Air-sea Exchanges of CO₂

PML; Cefas; UEA

• The ocean removes about one quarter of atmospheric CO₂ emissions from human activity.
• Some areas of the ocean absorb more CO₂ than others; some areas release CO₂ back to the atmosphere.
• The north-west European shelf seas are thought to be an area of CO₂ uptake.
• The efficiency of CO₂ uptake by some areas of the ocean, including the north-east Atlantic, may be decreasing.

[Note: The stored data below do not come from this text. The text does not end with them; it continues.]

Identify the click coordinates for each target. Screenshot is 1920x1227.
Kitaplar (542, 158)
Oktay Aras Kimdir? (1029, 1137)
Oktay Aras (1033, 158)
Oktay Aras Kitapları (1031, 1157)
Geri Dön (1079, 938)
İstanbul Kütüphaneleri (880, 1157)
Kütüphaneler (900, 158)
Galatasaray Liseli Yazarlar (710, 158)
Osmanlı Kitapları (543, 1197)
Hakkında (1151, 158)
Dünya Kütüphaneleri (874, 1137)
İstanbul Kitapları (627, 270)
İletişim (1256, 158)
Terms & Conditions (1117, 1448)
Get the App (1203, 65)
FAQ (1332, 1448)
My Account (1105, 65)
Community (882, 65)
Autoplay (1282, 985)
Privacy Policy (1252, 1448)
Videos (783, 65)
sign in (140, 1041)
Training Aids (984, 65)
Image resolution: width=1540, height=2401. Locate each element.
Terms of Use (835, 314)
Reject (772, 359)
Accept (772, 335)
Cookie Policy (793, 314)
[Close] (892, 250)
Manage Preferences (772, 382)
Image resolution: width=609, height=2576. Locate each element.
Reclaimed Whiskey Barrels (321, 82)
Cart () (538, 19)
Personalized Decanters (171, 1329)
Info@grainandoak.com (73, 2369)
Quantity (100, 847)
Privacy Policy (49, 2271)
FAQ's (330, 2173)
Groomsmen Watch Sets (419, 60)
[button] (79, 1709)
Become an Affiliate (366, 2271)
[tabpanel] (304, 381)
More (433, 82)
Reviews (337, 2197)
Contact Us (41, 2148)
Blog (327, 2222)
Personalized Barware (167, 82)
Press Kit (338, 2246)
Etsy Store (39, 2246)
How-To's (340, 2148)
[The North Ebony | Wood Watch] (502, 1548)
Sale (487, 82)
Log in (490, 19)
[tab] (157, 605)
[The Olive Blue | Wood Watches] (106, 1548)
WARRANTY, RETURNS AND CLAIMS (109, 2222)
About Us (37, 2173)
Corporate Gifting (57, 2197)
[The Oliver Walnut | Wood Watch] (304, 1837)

• Increases in atmospheric CO₂ will drive an increase in the CO₂ content of the surface waters of the ocean. This is expected to increase the partial pressure of CO₂ to double its pre-industrial level by 2050.
• The proportion of CO₂ from anthropogenic emissions taken up by surface waters may decrease as sea surface temperature rises (reducing solubility) and CO₂ content increases (reducing buffering capacity). Other processes that affect CO₂ uptake are less well understood (e.g. stratification, upwelling, ocean circulation and primary production).

Air-sea Exchanges of Heat and Water

NOC

• The exchanges of heat and water between the ocean and the atmosphere play an important role in driving variability in the circulations of both the atmosphere and the ocean.
• An increase in ocean heat content has been identified, both globally and for the North Atlantic since 1960 (with an estimated upper limit of about 0.5 watts per square metre).

• Obtaining reliable predictions of future changes in the air-sea heat and freshwater fluxes in the UK marine environment is difficult as the anthropogenic signal is small and may be strongly influenced by changes due to natural variability in the climate system.